As far as protocol it uses Google’s SPDY. SPDY is an experimental protocol Google is architecting specifically to make web pages load faster. It is optimized for modern web applications and can have over 60% speed improvements. Where HTTP is a more general protocol, SPDY is optimized for web content. Currently Chrome and Chromium are leveraging SPDY. What Amazon is adding to this protocol is providing SPDY optimize web servers by caching requested content in the EC2 cloud.

From the SPDY whitepaper this caught my attention:

“Unfortunately, HTTP was not particularly designed for latency. Furthermore, the web pages transmitted today are significantly different from web pages 10 years ago and demand improvements to HTTP that could not have been anticipated when HTTP was developed.”

To me that statement is very telling. I have been building web pages and applications since sometime in 1992. Yeah seriously I am that old!  But I can totally speak to how much things have changed. Think about it ASP.NET was just in BETA a decade ago. I had just finished my first ASP.NET site in August 2001. At that point ASP.NET WebForms was pretty freaking awesome, we did not even know just how bad ViewState was. Heck we did not even know what ViewState was.

But my point is things have changed radically. Today modern web applications (notice I use application) are heavily driven by AJAX, not full web page pulls on each and ever user action. around 4 years ago I started my plunge into the AJAX pool and I get deeper and deeper everyday. In fact if you are not heavy AJAX you are loosing ground in my opinion. Today web applications contain end points that return data with a few real “web pages”. In fact more and more web applications are a single page of markup with heavy uses of AJAX. So Amazon is trying to create a browser that is fully optimized for these newer web applications.
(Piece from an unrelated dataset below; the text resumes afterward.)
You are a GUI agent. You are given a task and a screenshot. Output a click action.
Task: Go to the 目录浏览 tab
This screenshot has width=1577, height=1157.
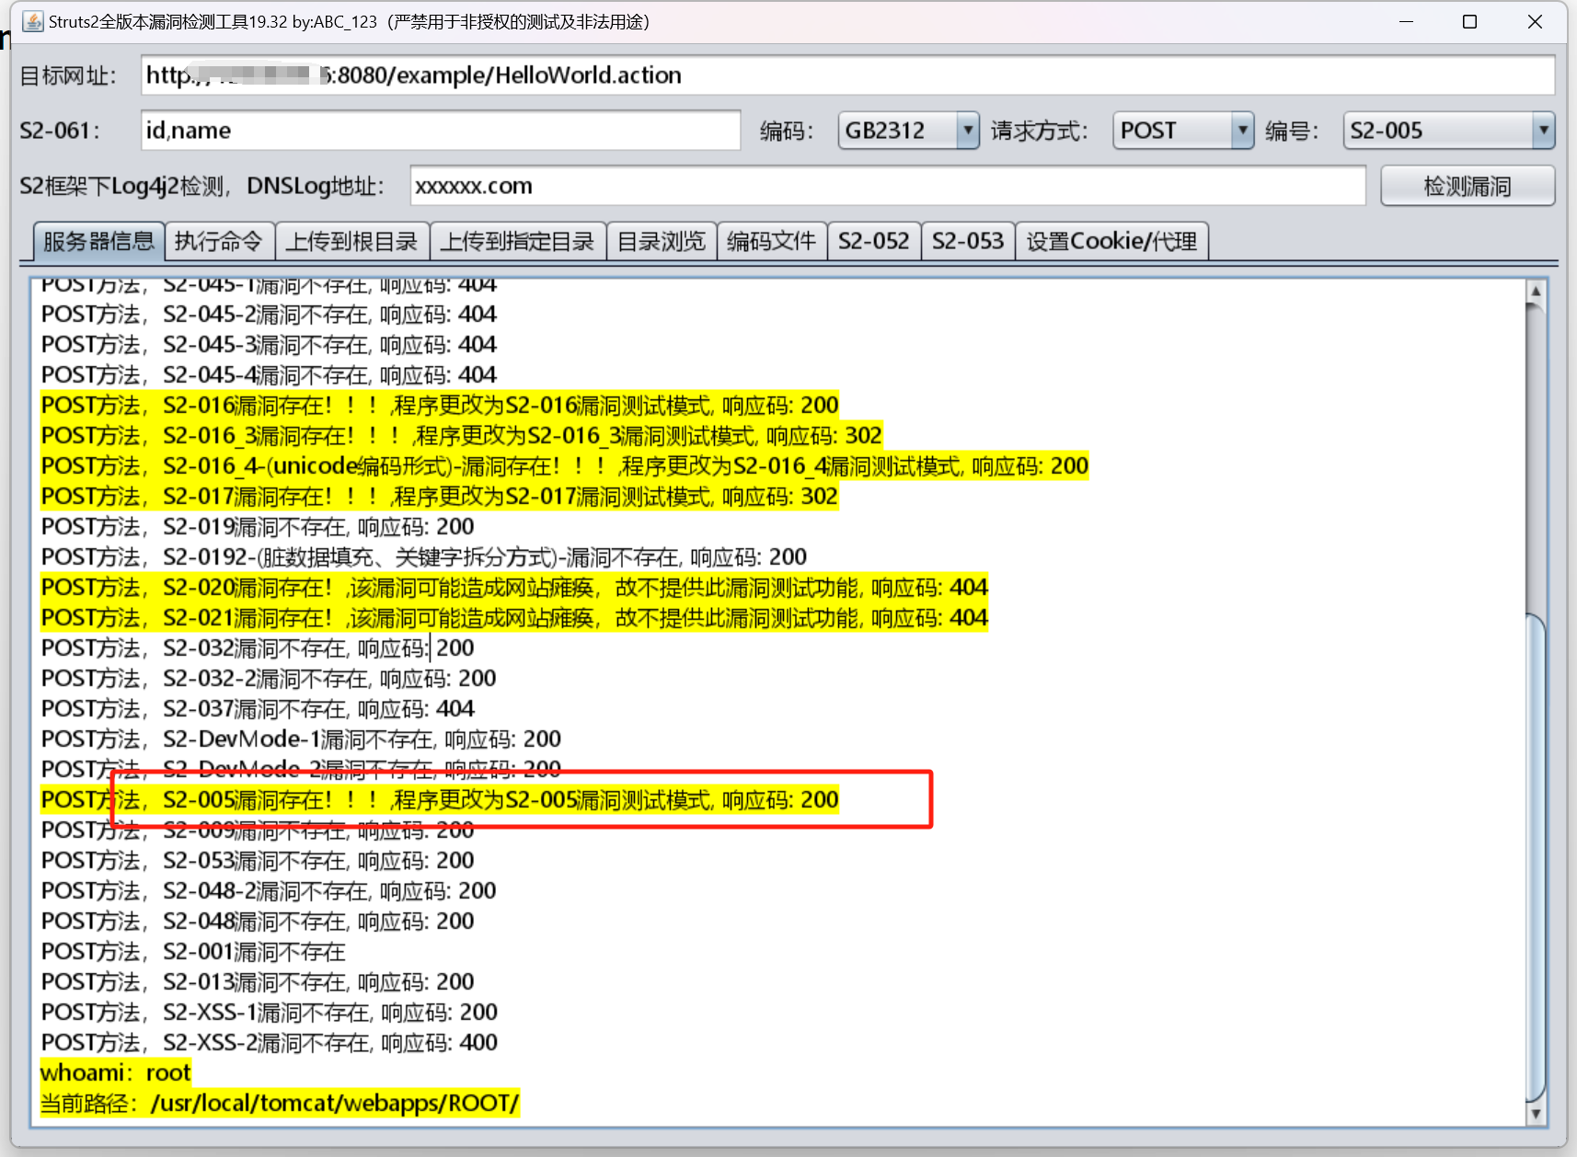pos(661,241)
But wait there are millions and millions of legacy web sites out there, what about them? Well that is where the Silk back-end, can I call it that, comes in. If Amazon pulls that legacy site they can perform some back-end voodoo to optimize the content not only for your request, but for everyone who requests the same content. Thus from what I can gather hey are fixing poorly architected pages. And trust me the vast majority of the web is poorly written web pages. Heck I wrote lot of them back in the day.

So what has come before Silk. Well first Google’s Chrome is working towards making things go faster. The use of SPDY is just one example. Opera Mini leverages some proxy servers in the Opera data centers to serve optimized content to mobile devices. From what I have learned Opera will retrieve the page and send an image of the page to the phone with some markup to allow the user to navigate. This content is typically served to candy bar phones, you know that old hand crank phone I had at TechEd 2008.
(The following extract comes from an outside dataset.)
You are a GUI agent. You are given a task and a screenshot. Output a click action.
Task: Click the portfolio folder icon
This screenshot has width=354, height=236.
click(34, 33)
Another device that enterprises have been integrating is the Strangeloop device. Unlike the Amazon Silk architecture it optimizes web requests inside a companies walls before it goes out. From what I recall about the Strangeloop device it acts as a proxy server that interrogates the web request’s content, scrubs it to make it super optimized, and sends it down the wire. If I remember correctly it also caches the optimized content to make subsequent requests even faster.
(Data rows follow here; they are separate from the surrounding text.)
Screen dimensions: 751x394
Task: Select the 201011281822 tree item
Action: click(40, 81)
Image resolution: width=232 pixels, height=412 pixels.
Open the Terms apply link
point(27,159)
So what does this mean for developers like you and me? Well hopefully not too much, at least for now. But what I think we do need to take away is doing things to optimize for performance. Users demand quick and snappy applications. We as developers and architects must make real efforts to optimize our applications to not only go across the wire quicker, but to run in the browser better.

I am excited to learn more about what Amazon Silk is going to bring to the table. Will it really make a user’s experience that much better. I think it will help Amazon keep their data costs down. How will it handle SSL requests? Will it break that trusts like Opera does? Will it break some applications through their optimizations? Its definitely, at least in concept, a step in the right direction, a step to make the web of today much better and the future better yet.